Although intermediates have long been recognised as fascinating species that form during the folding of large proteins, the role that intermediates play in the folding of small, single-domain proteins has been widely debated. Recent discoveries using new, sensitive methods of detection and studies combining simulation and experiment have now converged on a common vision for folding, involving intermediates as ubiquitous stepping stones en route to the native state. The results suggest that the folding energy landscapes of even the smallest proteins possess significant ruggedness in which intermediates stabilized by both native and non-native interactions are common features.

Figure 1

Example chevron plots (top) and free energy diagrams (bottom) for different folding scenarios. Each chevron plot shows the denaturant ([Den]) dependence of the observed rate constant (ln k). (a) Barrier-less folding. (b) Classical two-state folding, in which intermediates are not populated. (c) Folding via a high-energy intermediate. The switch between early and late transition states as a function of denaturant concentration results in non-linearity of the folding and unfolding branches of the chevron plot. (d) Population of a late folding intermediate, subsequent to the rate-limiting transition state. Such proteins might display two-state kinetics and the population of intermediates is typically inferred from native state hydrogen exchange experiments. (e) Folding via the population of a stable intermediate in the first millisecond of folding.

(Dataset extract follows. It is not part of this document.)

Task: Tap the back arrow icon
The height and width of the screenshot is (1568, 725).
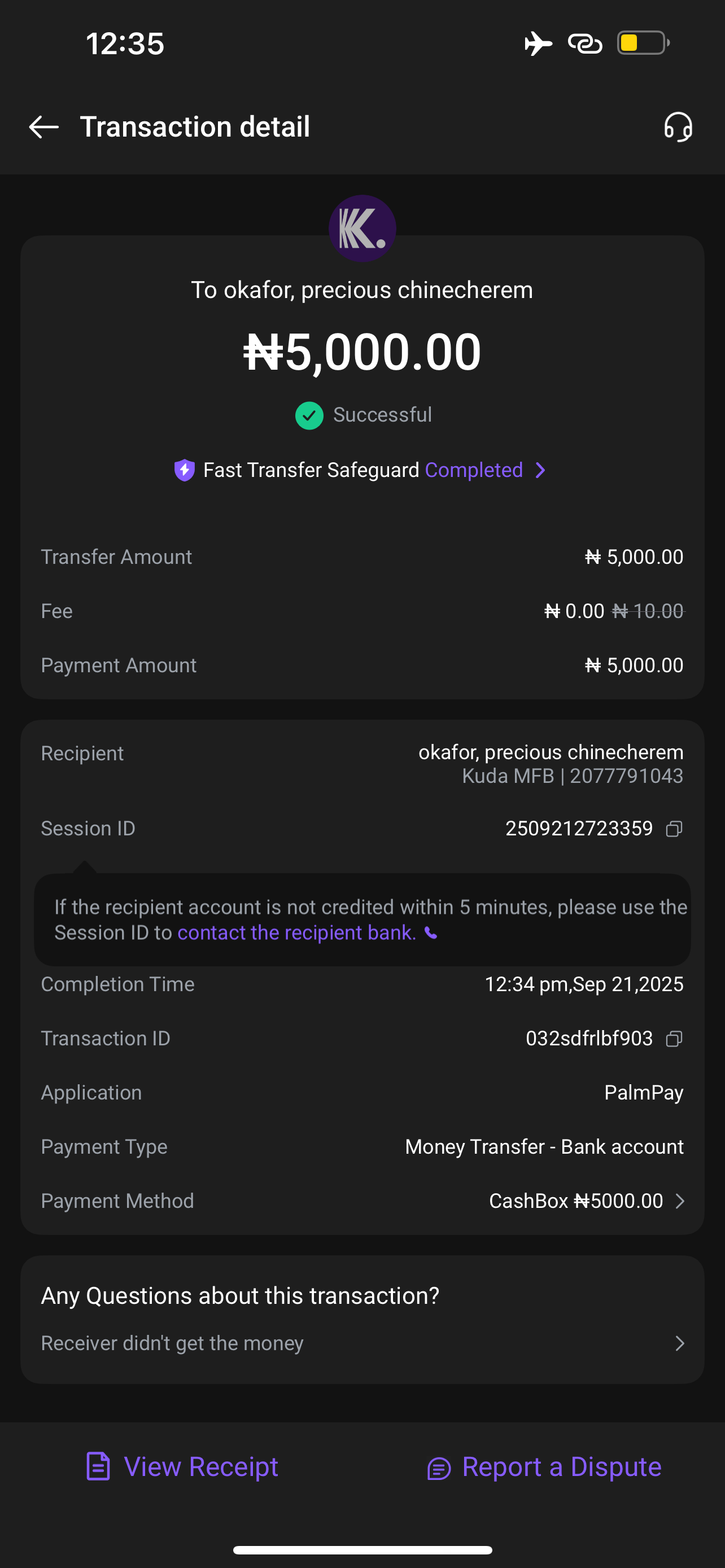Action: pyautogui.click(x=44, y=127)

This is revealed by the so-called ‘rollover’ in the folding branch of the chevron plot determined using stopped-flow methods (closed circles). In the case where the intermediate accumulates rapidly during folding, a second chevron plot reflecting the formation and unfolding of the intermediate can be obtained using ultra-rapid mixing experiments (open circles). The positions of the denatured state (U), intermediate state (I), early and late transition states (TS1 and TS2, respectively) and native state (N) are shown on an arbitrary scale.